▸ PROVIDED DATA
::::

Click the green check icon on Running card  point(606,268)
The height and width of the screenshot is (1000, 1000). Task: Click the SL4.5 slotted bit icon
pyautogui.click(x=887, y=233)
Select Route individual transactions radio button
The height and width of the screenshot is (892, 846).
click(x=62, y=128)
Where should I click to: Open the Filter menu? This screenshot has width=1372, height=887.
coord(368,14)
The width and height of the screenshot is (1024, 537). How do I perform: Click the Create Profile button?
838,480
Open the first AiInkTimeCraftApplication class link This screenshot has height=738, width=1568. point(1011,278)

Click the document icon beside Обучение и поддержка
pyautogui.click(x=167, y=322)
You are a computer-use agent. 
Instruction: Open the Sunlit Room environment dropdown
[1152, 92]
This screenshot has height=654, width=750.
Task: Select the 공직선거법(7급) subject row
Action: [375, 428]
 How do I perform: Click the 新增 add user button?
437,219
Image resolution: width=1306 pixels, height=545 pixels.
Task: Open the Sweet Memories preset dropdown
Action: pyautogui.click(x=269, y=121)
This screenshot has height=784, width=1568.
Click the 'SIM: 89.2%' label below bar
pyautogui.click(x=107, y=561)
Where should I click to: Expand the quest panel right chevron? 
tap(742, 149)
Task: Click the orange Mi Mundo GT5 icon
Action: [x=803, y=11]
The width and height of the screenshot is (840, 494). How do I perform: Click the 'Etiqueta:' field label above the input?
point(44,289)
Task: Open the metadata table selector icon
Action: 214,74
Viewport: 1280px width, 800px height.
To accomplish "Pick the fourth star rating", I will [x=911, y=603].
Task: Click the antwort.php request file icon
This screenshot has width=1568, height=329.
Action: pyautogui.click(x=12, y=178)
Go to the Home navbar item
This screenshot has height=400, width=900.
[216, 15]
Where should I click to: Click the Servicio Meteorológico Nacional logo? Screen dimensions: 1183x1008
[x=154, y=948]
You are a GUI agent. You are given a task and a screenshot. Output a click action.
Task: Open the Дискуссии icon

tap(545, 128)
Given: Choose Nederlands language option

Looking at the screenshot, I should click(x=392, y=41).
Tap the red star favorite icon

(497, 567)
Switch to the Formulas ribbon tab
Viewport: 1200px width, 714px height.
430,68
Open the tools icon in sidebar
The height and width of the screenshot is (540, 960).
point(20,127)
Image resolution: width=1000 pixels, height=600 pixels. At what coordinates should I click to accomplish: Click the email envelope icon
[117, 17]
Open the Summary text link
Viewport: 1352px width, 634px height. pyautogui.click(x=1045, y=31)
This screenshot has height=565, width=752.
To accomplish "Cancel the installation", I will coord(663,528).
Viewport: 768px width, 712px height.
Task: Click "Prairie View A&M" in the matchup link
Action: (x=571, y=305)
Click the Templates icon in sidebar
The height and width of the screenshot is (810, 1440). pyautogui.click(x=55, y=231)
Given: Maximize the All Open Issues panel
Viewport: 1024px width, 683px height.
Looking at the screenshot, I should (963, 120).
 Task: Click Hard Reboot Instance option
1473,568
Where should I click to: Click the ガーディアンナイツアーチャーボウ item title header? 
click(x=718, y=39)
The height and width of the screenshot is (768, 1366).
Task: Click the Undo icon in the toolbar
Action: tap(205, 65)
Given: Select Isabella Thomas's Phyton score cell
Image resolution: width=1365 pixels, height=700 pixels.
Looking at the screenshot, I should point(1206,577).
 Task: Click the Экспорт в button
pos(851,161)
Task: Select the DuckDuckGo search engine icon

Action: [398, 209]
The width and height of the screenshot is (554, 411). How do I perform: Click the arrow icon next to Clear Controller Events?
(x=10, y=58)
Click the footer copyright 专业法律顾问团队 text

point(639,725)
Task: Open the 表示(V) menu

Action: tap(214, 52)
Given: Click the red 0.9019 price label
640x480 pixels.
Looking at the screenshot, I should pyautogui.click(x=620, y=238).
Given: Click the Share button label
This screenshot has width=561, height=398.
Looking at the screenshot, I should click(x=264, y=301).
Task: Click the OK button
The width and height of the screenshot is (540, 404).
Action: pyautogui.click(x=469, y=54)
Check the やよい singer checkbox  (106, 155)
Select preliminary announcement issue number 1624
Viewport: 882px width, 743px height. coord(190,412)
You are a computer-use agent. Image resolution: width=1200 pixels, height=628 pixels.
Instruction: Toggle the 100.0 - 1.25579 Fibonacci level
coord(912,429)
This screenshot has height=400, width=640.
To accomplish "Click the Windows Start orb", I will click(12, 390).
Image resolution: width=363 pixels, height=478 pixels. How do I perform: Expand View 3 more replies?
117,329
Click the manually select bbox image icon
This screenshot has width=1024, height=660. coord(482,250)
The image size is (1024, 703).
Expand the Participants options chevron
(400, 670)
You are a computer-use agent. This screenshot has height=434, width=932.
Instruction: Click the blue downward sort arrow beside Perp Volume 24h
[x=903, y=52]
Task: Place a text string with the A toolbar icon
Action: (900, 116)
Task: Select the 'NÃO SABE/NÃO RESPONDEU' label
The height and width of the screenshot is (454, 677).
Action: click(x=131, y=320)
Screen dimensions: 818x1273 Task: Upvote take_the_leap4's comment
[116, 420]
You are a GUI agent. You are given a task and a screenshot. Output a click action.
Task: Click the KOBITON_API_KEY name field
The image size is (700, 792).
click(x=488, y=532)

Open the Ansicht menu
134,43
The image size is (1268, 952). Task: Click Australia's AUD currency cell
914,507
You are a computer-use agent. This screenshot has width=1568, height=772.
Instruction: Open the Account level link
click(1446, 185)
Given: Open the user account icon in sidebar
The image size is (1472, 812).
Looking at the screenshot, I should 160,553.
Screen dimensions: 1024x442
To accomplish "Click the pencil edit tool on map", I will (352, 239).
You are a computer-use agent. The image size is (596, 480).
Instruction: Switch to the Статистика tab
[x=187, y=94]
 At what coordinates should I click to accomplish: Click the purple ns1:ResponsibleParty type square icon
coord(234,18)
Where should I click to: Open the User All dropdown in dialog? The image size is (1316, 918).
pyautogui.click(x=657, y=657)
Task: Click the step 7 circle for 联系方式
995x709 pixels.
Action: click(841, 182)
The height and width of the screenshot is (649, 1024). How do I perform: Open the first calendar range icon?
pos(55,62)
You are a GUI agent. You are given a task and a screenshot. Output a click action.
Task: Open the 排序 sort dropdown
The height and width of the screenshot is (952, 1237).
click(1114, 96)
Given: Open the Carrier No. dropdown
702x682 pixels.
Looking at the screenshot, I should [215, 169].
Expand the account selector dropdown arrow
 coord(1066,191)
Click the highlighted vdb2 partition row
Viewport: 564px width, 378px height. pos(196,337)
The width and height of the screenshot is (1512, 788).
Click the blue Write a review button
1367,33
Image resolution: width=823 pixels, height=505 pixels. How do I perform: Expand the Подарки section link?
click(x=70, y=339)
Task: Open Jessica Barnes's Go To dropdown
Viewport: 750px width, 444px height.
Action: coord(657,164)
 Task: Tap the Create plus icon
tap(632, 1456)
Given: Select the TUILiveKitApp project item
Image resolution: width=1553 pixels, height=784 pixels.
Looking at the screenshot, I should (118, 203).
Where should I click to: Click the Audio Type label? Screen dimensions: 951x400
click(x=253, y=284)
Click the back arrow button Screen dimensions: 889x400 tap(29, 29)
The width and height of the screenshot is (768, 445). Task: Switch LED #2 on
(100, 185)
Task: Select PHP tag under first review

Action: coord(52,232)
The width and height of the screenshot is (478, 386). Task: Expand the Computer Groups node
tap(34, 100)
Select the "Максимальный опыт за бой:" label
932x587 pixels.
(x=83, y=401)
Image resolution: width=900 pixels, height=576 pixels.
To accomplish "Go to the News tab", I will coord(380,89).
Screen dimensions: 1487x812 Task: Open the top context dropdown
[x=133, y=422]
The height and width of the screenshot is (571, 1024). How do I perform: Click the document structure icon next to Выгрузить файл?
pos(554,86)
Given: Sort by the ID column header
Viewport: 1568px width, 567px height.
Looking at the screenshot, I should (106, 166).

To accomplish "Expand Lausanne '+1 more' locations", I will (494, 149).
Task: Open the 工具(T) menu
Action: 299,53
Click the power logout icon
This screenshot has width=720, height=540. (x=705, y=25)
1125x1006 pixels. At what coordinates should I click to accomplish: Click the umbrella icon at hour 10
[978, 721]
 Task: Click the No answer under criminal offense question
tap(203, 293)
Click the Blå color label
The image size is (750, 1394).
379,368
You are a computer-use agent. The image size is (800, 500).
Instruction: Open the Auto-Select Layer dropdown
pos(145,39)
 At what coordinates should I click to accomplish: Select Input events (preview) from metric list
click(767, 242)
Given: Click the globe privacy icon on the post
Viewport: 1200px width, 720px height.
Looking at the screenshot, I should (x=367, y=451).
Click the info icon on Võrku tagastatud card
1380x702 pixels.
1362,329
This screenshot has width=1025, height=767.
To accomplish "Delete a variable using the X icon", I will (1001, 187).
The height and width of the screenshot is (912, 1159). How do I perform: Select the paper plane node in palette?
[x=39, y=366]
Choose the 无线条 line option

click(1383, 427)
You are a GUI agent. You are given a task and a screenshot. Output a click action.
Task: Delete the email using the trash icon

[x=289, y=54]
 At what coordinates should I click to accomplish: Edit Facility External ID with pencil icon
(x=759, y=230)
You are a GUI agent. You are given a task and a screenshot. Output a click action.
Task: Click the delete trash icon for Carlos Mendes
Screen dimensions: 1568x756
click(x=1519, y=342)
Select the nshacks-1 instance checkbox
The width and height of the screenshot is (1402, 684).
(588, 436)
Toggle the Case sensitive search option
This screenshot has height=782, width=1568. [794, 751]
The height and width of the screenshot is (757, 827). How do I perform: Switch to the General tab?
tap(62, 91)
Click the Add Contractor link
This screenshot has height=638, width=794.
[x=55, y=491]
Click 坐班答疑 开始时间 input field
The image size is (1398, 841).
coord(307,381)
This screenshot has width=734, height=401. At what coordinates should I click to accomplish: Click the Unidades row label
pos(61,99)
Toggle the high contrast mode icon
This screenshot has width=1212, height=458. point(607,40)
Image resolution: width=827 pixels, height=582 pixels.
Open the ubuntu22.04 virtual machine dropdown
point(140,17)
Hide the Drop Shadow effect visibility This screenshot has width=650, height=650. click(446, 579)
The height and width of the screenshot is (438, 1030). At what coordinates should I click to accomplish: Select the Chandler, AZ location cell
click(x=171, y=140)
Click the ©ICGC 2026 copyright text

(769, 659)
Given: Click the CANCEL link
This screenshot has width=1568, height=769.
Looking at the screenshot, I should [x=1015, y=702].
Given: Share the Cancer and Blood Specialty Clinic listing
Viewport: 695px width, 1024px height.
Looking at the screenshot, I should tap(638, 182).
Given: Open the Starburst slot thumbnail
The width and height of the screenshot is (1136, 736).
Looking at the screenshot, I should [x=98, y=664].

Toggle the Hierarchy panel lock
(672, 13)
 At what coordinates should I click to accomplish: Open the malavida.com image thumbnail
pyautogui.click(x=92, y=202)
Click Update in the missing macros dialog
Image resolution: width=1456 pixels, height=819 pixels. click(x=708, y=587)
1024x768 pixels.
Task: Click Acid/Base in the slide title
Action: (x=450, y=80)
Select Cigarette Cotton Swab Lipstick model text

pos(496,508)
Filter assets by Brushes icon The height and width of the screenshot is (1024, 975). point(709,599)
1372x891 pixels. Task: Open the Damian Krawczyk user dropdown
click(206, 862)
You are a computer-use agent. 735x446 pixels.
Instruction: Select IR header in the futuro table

::::

▸ WHAT IS BEING ASKED
Quote the records above word for word, starting with the line that contains "The height and width of the screenshot is (1000, 1000)." and going on through the line that contains "coord(368,14)", including both of those lines.

▸ SOLVED EXERCISE
The height and width of the screenshot is (1000, 1000). Task: Click the SL4.5 slotted bit icon
pyautogui.click(x=887, y=233)
Select Route individual transactions radio button
The height and width of the screenshot is (892, 846).
click(x=62, y=128)
Where should I click to: Open the Filter menu? This screenshot has width=1372, height=887.
coord(368,14)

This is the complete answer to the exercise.